— GIVEN EXERCISE —
Answer these questions from the passage on SMU Mustangs track and field:
1. In which years did the men win NCAA Outdoor National Championships?
2. Who coaches the program?
3. Why does the program officially encompass four teams?

- University: Southern Methodist University
- Head coach: 'A Havahla Haynes
- Conference: ACC
- Location: University Park, Texas
- Outdoor track: Washburne Soccer and Track Stadium
- Nickname: Mustangs
- Colors: Red and blue

NCAA Indoor National Championships
- Men: 1983

NCAA Outdoor National Championships
- Men: 1983, 1986

= SMU Mustangs track and field =

College track and field team

The SMU Mustangs track and field team is the track and field program that represents Southern Methodist University. The Mustangs compete in NCAA Division I as a member of the Atlantic Coast Conference. The team is based in University Park, Texas at the Washburne Soccer and Track Stadium.

The program is coached by 'A Havahla Haynes. The track and field program officially encompasses four teams because the NCAA considers men's and women's indoor track and field and outdoor track and field as separate sports.

— RECORDED DATA —
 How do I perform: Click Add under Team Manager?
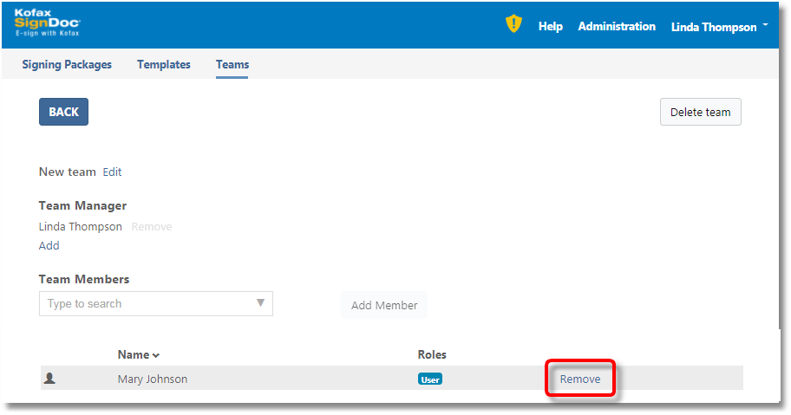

— SOLUTION FOR THIS PROBLEM —
1. 1983 and 1986
2. 'A Havahla Haynes
3. The NCAA considers men's and women's indoor track and field and outdoor track and field as separate sports.